One Penn investor thinks company bungled theScore acquisition
Donerail Group's Will Wyatt questioned motivations behind 2021 deal
In a widely circulated letter scrutinising Penn Entertainment’s strategic operations, a significant investor has questioned the wisdom of the company’s acquisition of Canadian sports media and betting brand Score Media and Gaming.
Penn bought Toronto-based theScore in the second half of 2021 for around $2.1 billion USD, then equivalent to about $2.5 billion CAD.
At that time, Penn said the acquisition fortified its digital media and gaming strategy and would create “a complete one-stop entertainment destination.” The company added that it was attracted to theScore, in part, for its ready access to a deep pool of Canadian engineering and technology expertise.
However, in an open letter to Penn Chairman David Handler questioning Penn’s operations, prominent Penn investor the Donerail Group said the acquisition has not paid dividends and questioned the motivations behind the move. Will Wyatt, Donerail’s managing partner, said bringing theScore on board has not precipitated the projected adjusted EBITDA increase.
The company’s $2.1 billion USD acquisition of theScore, a small Canadian-based sports media company with less than $25 million USD of annual revenue, highlighted just how drastically the Penn investment thesis had changed under Mr. [Jay] Snowden’s watch.
The principal rationale for acquiring theScore at such a high price was not related to meaningfully increasing revenue or the size of the company, but rather, advancing Penn’s technical sophistications. Had a digitally native and more experienced leadership been at the helm, shareholders have to wonder if this could have been done in a more cost-effective manner from the onset.
Further, the failed integration of theScore meant that the “incremental $200mm+ medium term adjusted EBITDA” that Mr. Snowden promised when the deal was announced was never achieved, and the entire leadership team that was acquired in the transaction has since left Penn.
– Will Wyatt, Donerail Group managing partner
Canadian Gaming Business reached out to Penn for comment.
Snowden said at Penn’s earnings call on May 2 that despite poor Q1 2024 results including an 11.1% dip in revenue for the Interactive division that includes theScore Bet and ESPN Bet, theScore Bet is continuing to perform “really well” in the Ontario market. The made-in-Ontario sportsbook app is thought to be in the low double digits for market share in the province in both online sports betting and online casino.
Snowden also revealed at that time that plans are afoot to tie theScore Bet’s wagering functionalities directly into theScore’s legacy sports media app, something that could be extended to ESPN Bet, Penn’s sportsbook brand in the U.S.
However, amid the wider underwhelming results, the acquisition three years ago is coming under increased scrutiny.

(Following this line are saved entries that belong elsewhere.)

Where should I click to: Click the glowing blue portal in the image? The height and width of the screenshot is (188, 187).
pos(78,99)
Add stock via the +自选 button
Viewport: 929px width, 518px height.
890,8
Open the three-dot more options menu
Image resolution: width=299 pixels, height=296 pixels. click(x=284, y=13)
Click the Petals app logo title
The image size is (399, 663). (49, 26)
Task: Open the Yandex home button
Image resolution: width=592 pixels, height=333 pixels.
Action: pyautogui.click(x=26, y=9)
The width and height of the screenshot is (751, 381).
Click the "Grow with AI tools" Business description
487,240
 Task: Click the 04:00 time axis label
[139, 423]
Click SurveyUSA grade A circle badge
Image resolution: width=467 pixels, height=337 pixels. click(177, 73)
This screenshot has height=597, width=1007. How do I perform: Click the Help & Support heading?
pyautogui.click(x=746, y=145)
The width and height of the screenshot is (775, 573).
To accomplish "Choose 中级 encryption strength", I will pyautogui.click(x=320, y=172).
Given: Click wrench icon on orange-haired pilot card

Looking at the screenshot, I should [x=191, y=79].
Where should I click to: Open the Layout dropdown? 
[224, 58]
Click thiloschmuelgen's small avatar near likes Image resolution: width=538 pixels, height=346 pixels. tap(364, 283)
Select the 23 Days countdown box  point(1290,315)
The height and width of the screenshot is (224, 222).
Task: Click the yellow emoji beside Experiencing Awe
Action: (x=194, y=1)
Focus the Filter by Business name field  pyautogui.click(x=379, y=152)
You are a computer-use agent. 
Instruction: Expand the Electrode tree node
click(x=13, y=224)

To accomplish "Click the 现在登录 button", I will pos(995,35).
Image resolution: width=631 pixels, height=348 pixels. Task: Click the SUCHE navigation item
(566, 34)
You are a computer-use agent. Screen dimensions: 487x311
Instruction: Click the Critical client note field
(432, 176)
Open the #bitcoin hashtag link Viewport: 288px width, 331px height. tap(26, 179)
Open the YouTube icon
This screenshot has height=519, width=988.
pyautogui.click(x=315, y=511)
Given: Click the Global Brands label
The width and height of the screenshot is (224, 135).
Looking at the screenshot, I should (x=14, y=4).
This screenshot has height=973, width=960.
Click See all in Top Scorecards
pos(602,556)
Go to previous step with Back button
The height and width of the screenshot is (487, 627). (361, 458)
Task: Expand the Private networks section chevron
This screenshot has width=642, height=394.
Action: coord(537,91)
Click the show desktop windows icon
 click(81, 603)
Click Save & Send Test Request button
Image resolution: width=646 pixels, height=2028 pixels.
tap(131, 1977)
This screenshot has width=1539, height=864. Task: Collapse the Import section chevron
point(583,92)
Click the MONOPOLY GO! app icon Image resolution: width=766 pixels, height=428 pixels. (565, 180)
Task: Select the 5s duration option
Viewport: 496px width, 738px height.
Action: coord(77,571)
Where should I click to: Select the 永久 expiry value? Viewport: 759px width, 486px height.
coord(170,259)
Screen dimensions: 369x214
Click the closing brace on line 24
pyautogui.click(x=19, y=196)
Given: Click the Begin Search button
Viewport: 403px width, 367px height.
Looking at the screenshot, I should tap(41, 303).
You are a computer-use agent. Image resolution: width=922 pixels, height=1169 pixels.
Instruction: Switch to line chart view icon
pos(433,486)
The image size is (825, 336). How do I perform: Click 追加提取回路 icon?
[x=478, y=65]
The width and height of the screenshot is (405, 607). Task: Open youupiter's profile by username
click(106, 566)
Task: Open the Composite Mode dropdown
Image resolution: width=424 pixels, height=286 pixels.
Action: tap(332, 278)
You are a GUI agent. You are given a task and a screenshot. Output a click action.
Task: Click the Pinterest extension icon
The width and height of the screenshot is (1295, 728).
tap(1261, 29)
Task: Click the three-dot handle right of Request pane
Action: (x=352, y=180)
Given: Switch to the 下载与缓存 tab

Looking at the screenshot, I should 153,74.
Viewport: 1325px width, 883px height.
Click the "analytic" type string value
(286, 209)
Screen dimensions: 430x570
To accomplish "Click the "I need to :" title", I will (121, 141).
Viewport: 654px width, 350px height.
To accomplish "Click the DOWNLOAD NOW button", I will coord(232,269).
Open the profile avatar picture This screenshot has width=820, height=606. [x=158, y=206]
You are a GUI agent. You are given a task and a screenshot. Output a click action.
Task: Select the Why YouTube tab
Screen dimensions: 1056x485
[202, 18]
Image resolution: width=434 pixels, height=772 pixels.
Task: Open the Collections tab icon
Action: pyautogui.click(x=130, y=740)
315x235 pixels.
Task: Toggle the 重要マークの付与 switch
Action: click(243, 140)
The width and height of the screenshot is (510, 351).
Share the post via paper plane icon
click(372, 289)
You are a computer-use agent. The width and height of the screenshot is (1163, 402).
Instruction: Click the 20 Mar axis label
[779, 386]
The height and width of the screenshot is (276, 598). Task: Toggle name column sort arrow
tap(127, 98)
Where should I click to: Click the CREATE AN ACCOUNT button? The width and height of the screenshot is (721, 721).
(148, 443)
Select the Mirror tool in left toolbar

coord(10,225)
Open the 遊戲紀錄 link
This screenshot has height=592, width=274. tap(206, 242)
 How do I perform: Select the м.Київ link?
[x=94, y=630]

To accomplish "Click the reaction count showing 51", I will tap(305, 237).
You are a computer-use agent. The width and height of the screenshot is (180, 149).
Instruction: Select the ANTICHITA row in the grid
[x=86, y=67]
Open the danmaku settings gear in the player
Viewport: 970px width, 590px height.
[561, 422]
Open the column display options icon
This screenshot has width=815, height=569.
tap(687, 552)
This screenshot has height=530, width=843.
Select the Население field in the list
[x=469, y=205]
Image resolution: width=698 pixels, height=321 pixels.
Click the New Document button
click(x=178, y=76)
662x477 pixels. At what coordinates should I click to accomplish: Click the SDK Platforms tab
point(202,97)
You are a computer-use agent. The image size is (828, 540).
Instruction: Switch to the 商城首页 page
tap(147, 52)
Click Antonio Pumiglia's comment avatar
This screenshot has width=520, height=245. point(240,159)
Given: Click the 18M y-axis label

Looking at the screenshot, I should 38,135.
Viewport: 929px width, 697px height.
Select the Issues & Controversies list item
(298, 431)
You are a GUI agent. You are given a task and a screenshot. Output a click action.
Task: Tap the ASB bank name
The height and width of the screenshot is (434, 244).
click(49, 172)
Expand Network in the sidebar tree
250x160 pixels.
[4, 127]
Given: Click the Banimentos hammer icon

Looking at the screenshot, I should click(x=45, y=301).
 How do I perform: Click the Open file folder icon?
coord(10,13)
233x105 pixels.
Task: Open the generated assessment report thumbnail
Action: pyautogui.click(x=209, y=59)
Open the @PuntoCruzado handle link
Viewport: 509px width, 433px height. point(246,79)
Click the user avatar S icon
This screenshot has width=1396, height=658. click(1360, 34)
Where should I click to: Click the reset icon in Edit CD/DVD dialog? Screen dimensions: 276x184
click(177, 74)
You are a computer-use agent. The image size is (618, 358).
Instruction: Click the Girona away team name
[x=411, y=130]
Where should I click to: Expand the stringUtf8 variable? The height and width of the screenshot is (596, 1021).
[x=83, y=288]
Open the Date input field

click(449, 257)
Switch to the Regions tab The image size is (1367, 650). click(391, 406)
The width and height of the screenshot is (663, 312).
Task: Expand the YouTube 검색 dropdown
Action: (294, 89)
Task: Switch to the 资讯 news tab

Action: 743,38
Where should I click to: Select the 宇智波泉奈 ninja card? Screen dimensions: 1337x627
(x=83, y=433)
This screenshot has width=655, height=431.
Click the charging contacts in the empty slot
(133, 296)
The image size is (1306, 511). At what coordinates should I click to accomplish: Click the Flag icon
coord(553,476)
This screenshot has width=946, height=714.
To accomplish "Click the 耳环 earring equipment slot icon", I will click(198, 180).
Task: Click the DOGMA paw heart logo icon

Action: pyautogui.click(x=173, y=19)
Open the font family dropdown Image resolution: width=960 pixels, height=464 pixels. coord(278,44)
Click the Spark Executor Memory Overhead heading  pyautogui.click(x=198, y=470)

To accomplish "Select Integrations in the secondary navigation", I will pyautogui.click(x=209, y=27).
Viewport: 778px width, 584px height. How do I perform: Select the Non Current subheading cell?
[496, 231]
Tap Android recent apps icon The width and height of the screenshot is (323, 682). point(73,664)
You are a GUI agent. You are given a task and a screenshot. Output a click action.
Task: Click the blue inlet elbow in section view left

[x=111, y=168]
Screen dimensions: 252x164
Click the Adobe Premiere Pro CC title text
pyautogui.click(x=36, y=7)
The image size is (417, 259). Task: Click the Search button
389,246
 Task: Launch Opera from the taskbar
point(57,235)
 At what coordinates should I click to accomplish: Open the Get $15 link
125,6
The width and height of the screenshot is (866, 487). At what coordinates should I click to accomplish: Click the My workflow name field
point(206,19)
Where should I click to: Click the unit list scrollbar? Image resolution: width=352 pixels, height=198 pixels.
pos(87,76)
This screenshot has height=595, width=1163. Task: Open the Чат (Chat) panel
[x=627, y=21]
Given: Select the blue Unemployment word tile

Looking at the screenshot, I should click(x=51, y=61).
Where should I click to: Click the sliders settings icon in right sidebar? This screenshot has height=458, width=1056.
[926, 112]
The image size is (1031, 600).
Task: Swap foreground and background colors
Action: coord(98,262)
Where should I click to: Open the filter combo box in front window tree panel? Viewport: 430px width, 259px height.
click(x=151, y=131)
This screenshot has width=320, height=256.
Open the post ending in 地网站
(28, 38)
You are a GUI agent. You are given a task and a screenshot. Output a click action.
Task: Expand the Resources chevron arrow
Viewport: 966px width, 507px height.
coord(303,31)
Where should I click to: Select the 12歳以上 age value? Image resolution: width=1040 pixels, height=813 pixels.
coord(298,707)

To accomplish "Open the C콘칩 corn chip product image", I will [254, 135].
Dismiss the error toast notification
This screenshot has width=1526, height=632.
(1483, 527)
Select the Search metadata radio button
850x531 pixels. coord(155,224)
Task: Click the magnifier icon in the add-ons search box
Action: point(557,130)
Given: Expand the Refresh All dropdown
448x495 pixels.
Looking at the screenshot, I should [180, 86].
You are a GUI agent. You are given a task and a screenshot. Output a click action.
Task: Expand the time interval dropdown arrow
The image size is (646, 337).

Donerail calls for Penn to sell up
Snowden was bullish when forecasting the rest of Penn’s year at the earnings call, telling investors that Penn Interactive is in a strong position to post growth throughout the remainder of 2024.
However, Wyatt asserted that the company has failed to meet expectations for its online sports betting business.
He called for the entertainment and gaming giant to consider a sale, arguing that its leadership has suffered a loss of credibility. Over the last three years, shares of Penn are down by more than 80%.
“After four years of effort, attention, and billions of dollars of shareholder capital invested, the company has been unable to disintermediate the online sports betting landscape as it had forecast,” added Wyatt.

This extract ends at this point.